Esto lo confirma Julio Vargas, un indígena de origen mixteco que cada año se traslada con su hermano y su tío a Juárez desde Huajuapan de León, Oaxaca. Dicen que Juárez es una buena plaza, de las mejores del país para danzar, pedir dinero en los cruceros y promover la cultura prehispánica.
Ataviado con penacho, pectoral, taparrabo y caracoles sobre sus tobillos, Julio toca la flauta prehispánica y un tamborcillo mientras sus acompañantes danzan y piden dinero.
Entre los tres pueden reunir hasta 400 pesos en una hora, sin embargo asegura que la mayor parte de lo que recaudan es para dar mantenimiento a trajes e instrumentos: en calzado, plumas para los penachos y cueros para los tambores, y para pagar los pasajes, la comida, el hospedaje y mandar un poco de dinero a sus familias, explica.
“Venimos a Juárez porque es un buen lugar para trabajar. Aquí la gente nos aprecia”, señala.
Julio y sus familiares danzan en promedio cuatro horas al día. Es suficiente.
“Román” dice que no sólo por hacer dinero toca la guitarra y entona canciones de contenido cristiano y bíblico a bordo de los camiones de transporte público .

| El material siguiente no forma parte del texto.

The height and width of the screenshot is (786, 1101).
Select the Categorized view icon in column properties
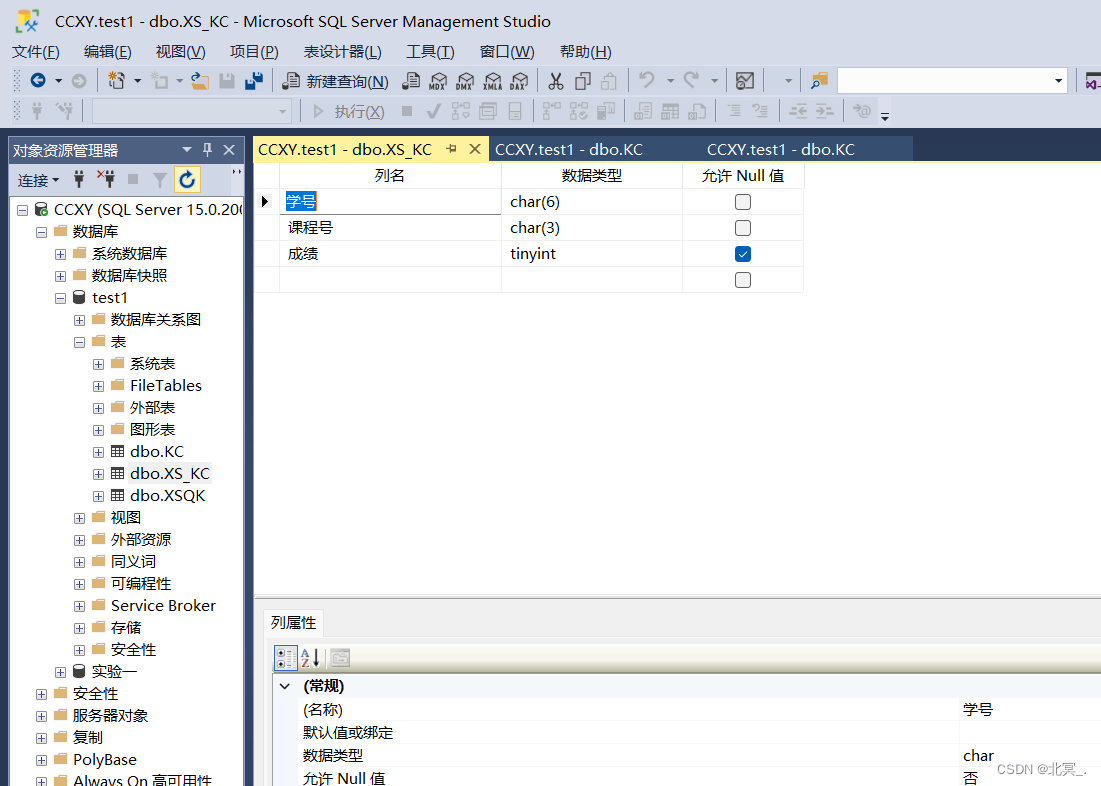tap(285, 657)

“Mi misión es predicar la Palabra de Dios entre mis semejantes. Toco de dos a tres horas por día, y la gente me ayuda con hasta 200 pesos”.
Después de estar casi todo el día sobre una silla de ruedas pidiendo limosna, le han visto retirarse por la tarde del crucero en Lincoln y Hermanos Escobar alrededor de las 6 de la tarde.
Avanza unas dos cuadras hacia el poniente, y entre los callejones se levanta de la silla, la dobla, la carga y prosigue su camino “a pie”.
Por esta peculiar situación, sus compañeros en el crucero le dicen “Lázaro”, porque “se levanta y anda”.
Alejandro, “Rosana”, José Martín, “Rubén”, danzantes, cirqueros, indígenas, personas con discapacidad y adultos mayores, todos están convencidos de algo: su trabajo, aunque arriesgado, es de los mejores pagados en Juárez, una ciudad caracterizada por la solidaridad y un alto sentido de la caridad.
“Hay mucha gente que vive de la calle, pero que no vive en la calle”, concluye Palacios Lozano.